On Adulthood, Or Not

One Nebraska senator believes he has the answer to America's 'coming-of-age crisis'

OK, let's try to blur, just for a few moments, our President and his midnight tweeting; let's even try to set aside his obsequious display earlier this month at the G20 summit in Hamburg, Germany, where he diminished his own office and country by applauding an autocratic leader who no doubt influenced the 2016 American presidential election. So while we can't ignore Donald Trump, even when we try, let's see if we can at least divert our attention; not easy, but... surely we can find other absurdities to examine.

In this spirit, I direct your attention to Chicago Mayor Rahm Emanuel's proposal to require high school seniors to have a life plan. He wants to require them to show proof they've been "accepted into college or the military, or a trade or a 'gap year' program."

Emanuel's intention, so it seems, is to graduate kids into "paying jobs." But through a plan? At 18? As a graduation requirement? This is the kind of proposal that gives liberals a bad name.

If asked, I would recommend that the kids "plan" to become accomplished bank robbers. Willie Sutton might be a good role model. It was reported that Sutton, when asked why he robbed banks, said, "Because that's where the money is."

Why not Willie Sutton? Consider that he never killed anyone. He relied on guile and disguises, and he was the master of craftiness. All the traits of any successful Wall Street investment banker, and also traits — if it hadn't occurred to you — associated with the present part-time occupant of the White House.

Later in life, Sutton claimed he never said that he robbed banks for money; rather, that he robbed banks for the thrill of robbing banks. So he not only had a job, he was "happy in his work." In the business world, they call this a "win-win."

Which brings us to the "gap year" option. Here, Rahm Emanuel might be onto something — not a "required" something, but an "opportunity" something. Alas, we all know how this would unfold. Adults — the "experts" — would "professionalize" the idea, which, of course, would drive out all experimentation and spontaneity. Students would be herded off to see the school's "Gap Year Specialist."

In his new book, The Vanishing American Adult: Our Coming-of-Age Crisis — and How to Rebuild a Culture of Self-Reliance, Ben Sasse, a relatively moderate Republican senator (yes, there are a few) from Nebraska, indirectly addresses Emanuel's concerns.

Sasse, with a Ph.D. from Yale, urges a return to the "old-fashioned values." He sees problems everywhere — marriages taking place later in life, the ever-growing number of young people living at home, kids who don't know how to work and more.

Writing in The Atlantic, Emma Green sums up Sasse's argument:

"He believes that Americans have lost their sense of personal integrity and discipline. For the country to deal with the troubles ahead — including automation, political disengagement, and the rise of nativist, huckster politicians, he says — people must recover their sense of virtue. The republic depends on it."

It's no coincidence that since 2008, everything Sasse laments has spiked. My guess? The millennials don't count on much. The nomination of Hillary Clinton, followed by the election of Donald Trump, did nothing to restore confidence.

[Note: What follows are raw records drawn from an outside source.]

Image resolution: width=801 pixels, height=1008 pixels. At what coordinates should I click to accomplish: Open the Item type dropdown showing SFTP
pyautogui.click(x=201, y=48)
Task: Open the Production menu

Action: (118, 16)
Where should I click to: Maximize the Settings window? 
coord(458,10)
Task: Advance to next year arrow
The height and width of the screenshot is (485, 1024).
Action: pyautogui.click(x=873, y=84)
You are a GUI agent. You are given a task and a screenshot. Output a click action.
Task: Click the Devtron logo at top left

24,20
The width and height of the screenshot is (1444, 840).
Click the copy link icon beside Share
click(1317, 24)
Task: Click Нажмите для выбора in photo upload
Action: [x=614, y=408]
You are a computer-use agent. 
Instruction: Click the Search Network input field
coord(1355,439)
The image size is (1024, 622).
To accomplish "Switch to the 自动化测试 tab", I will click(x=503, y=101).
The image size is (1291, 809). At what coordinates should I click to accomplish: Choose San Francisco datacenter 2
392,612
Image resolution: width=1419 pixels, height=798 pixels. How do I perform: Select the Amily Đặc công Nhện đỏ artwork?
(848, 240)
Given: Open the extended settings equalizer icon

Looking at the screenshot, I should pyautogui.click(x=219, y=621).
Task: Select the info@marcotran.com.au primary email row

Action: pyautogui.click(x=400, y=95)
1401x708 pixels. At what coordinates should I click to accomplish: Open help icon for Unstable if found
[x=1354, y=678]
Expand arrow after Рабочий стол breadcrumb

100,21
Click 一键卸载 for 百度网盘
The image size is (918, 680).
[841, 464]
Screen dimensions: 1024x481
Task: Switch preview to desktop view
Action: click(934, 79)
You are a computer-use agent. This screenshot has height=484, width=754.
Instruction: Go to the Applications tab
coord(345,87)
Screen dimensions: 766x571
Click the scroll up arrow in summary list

Green points out that Sasse "pays little attention to the real divides in income, race, and religious conviction that have left many Americans feeling like they live among strangers in a country that wasn't built for them. Some of his ideas seem punitive, showing the dark side of the Protestant work ethic he so cherishes." (To be fair, by confusing insights for proposals, Green does Sasse a bit of a disservice.)

I have four grown "boomer" children from a first marriage who work hard, and a millennial from a second, who struggled first with the 2008 financial collapse and now confronts the trickle-down effects from that disaster.

I turn 79 this year and frankly, even I don't recognize much in this book that relates to my growing-up years. I'm a late Depression/World War II "Navy Junior." Lots of moves. Considerable dislocation. Social problems. And a father who came back from the war with serious problems. And I wasn't unusual.

Nary a "Nebraska story" in the mix.

Seems to me that Sasse has produced a book that could only have been written by a "fifth generation Nebraskan" who is just 45 years old.

Still, as Green and others suggest, if we consider the book to be a conversation starter about a serious question, it's well worth the read.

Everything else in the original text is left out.